To look at something that is somewhat related to the type of result you need for this problem, examine what a straight line looks like in 3 dimensions: You will typically see something like $\frac{x-5}{3}=\frac{y-2}{5}=\frac{z-6}{4}=t$ and this line passes through $(5,2,6 )$ and it is in the direction of the vector $\vec{v}=3 \hat{i}+5 \hat{j}+ 4 \hat{k}$. You can even normalize this vector $\hat{v}$ to a unit vector in that direction. $\\$ Basically the equation of this line is the parameterization $x=3t+5$, $y=5t+2$, and $z=4t+6$. It might appear clumsy, but we can't do a simple line in 3 dimensions like we do a line in two dimensions. e.g. the equation $3x+5y +2z+4=0$ represents a plane, rather than a line.

Thanks!

 

[LCKurtz]

@OpheliaM: Your original result that $z=y$ (in the first octant) is correct and tells you that the required curve lies in that plane.

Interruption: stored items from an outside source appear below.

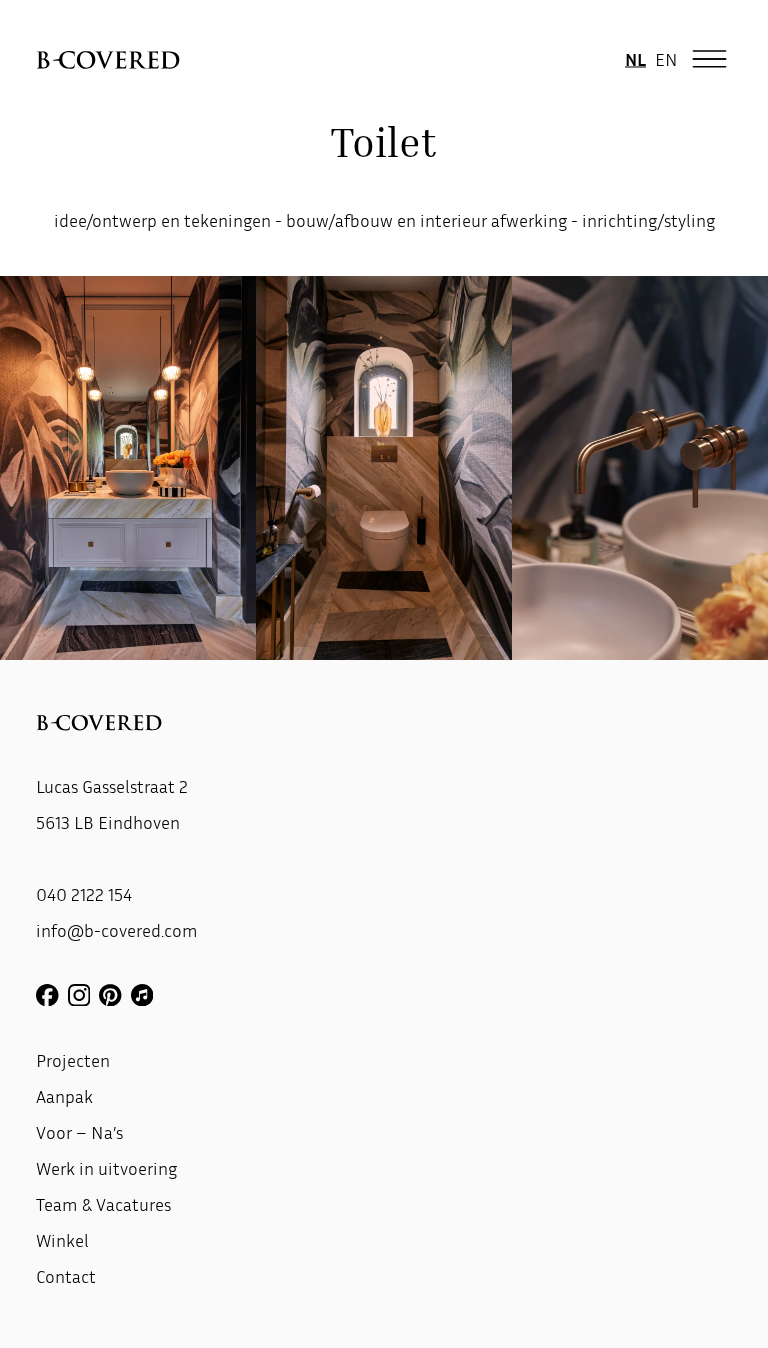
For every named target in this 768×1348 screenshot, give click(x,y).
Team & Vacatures (103, 1204)
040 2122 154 (84, 894)
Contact (66, 1276)
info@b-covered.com (117, 930)
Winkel (62, 1240)
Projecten (73, 1060)
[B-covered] (108, 60)
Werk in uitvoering (106, 1168)
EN (666, 59)
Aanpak (64, 1096)
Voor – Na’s (79, 1132)
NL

Here are a couple of hints:
1. Do you know how to parameterize the $xy$ cylinder in terms of $\theta$ and $z$, where $\theta$ is the polar angle? If so, then do that and
2. Use the fact that $z = y$.
That should give you a parameterization in the form $\vec R(\theta) = \langle x(\theta),y(\theta),z(\theta) \rangle$, which is the parametric form of a curve.